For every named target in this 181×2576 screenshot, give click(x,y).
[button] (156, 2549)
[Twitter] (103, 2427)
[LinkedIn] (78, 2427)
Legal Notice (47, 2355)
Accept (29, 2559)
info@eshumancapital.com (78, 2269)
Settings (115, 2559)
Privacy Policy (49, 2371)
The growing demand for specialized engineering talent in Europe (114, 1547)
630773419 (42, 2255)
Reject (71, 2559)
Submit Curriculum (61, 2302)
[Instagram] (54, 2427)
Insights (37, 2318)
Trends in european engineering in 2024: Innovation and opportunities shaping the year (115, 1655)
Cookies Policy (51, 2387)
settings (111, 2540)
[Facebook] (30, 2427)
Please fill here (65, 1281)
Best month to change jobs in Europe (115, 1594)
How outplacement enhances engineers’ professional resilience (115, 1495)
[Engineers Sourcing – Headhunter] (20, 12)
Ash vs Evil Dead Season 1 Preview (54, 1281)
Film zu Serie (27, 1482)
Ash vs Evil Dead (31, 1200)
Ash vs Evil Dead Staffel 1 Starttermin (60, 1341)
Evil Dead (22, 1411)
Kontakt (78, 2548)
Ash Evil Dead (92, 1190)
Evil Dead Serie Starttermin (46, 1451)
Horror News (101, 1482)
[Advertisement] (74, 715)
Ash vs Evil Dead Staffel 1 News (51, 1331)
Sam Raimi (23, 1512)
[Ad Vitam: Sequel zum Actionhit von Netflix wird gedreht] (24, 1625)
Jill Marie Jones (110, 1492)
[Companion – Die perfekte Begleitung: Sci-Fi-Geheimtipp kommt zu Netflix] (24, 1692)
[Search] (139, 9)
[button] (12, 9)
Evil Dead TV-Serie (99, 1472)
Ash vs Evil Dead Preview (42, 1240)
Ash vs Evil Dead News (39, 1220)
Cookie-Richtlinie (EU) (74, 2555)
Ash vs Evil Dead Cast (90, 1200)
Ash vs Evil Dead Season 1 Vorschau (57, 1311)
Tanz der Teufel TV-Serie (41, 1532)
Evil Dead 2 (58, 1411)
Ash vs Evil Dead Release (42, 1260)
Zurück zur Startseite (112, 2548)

# To do
Exactly as written, restate every record in the listing.

# Response area
For every named target in this 181×2576 screenshot, give click(x,y).
[button] (156, 2549)
[Twitter] (103, 2427)
[LinkedIn] (78, 2427)
Legal Notice (47, 2355)
Accept (29, 2559)
info@eshumancapital.com (78, 2269)
Settings (115, 2559)
Privacy Policy (49, 2371)
The growing demand for specialized engineering talent in Europe (114, 1547)
630773419 (42, 2255)
Reject (71, 2559)
Submit Curriculum (61, 2302)
[Instagram] (54, 2427)
Insights (37, 2318)
Trends in european engineering in 2024: Innovation and opportunities shaping the year (115, 1655)
Cookies Policy (51, 2387)
settings (111, 2540)
[Facebook] (30, 2427)
Please fill here (65, 1281)
Best month to change jobs in Europe (115, 1594)
How outplacement enhances engineers’ professional resilience (115, 1495)
[Engineers Sourcing – Headhunter] (20, 12)
Ash vs Evil Dead Season 1 Preview (54, 1281)
Film zu Serie (27, 1482)
Ash vs Evil Dead (31, 1200)
Ash vs Evil Dead Staffel 1 Starttermin (60, 1341)
Evil Dead (22, 1411)
Kontakt (78, 2548)
Ash Evil Dead (92, 1190)
Evil Dead Serie Starttermin (46, 1451)
Horror News (101, 1482)
[Advertisement] (74, 715)
Ash vs Evil Dead Staffel 1 News (51, 1331)
Sam Raimi (23, 1512)
[Ad Vitam: Sequel zum Actionhit von Netflix wird gedreht] (24, 1625)
Jill Marie Jones (110, 1492)
[Companion – Die perfekte Begleitung: Sci-Fi-Geheimtipp kommt zu Netflix] (24, 1692)
[Search] (139, 9)
[button] (12, 9)
Evil Dead TV-Serie (99, 1472)
Ash vs Evil Dead Preview (42, 1240)
Ash vs Evil Dead News (39, 1220)
Cookie-Richtlinie (EU) (74, 2555)
Ash vs Evil Dead Cast (90, 1200)
Ash vs Evil Dead Season 1 Vorschau (57, 1311)
Tanz der Teufel TV-Serie (41, 1532)
Evil Dead 2 (58, 1411)
Ash vs Evil Dead Release (42, 1260)
Zurück zur Startseite (112, 2548)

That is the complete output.